I have written a method in java - int itemcount(BinaryTree s, Object item) which returns the amount of occurences of 'item' in the binary tree 's'. From looking at this do any of you know what the space complexity of this recursive method would be? static int itemcount(BinaryTree s, Object item) throws TreeEmptyException {//method to count amount of occurences of item in s if(s.isempty()) return 0;//no occurences else { if(item.equals(s.nodevalue()))//1 occurence return 1 + itemcount(s.lefttree(),item) + itemcount(s.righttree(),item); else return itemcount(s.lefttree(),item) + itemcount(s.righttree(),item); } }//itemcount Edited by - blue_harvester on December 10, 2001 6:00:04 PM Edited by - blue_harvester on December 10, 2001 6:03:39 PM

First of all, it allocates no memory, so the recursive depth is the only memory used.
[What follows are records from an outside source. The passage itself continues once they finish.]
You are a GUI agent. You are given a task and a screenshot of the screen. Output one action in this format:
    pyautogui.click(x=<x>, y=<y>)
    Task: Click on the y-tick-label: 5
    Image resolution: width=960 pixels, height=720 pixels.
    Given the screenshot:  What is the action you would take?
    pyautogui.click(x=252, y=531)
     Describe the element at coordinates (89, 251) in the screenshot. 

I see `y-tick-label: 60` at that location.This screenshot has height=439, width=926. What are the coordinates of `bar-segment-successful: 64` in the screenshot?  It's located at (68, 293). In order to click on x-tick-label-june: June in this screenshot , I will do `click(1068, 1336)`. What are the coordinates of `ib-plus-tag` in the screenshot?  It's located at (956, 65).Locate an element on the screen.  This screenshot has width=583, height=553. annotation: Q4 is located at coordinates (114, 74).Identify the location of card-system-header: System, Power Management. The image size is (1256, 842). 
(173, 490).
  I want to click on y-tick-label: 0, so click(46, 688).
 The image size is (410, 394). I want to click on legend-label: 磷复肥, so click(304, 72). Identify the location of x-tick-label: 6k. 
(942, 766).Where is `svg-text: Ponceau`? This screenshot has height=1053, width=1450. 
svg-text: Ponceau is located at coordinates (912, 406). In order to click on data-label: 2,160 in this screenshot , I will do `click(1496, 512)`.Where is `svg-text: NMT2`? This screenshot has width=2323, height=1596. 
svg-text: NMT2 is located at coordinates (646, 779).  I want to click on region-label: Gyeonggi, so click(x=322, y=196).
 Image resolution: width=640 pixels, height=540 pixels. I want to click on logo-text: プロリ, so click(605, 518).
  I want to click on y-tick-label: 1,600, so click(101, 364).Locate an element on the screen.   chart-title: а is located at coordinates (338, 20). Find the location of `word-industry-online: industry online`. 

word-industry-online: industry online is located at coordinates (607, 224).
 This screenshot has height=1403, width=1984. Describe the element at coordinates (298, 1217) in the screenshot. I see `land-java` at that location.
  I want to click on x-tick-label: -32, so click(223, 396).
Second, you''ll notice it traverses only downward, and only along one path at a time, meaning that it will never have a recursive depth greater than the number of nodes in the tree. So an absolute upper bound is O(n). However, it''s going to be O(h), which in general will be much better than O(n), especially if any balancing is done. There''s also a lower bound of O(lg n), which is also the average case any time it''s kept somewhat balanced.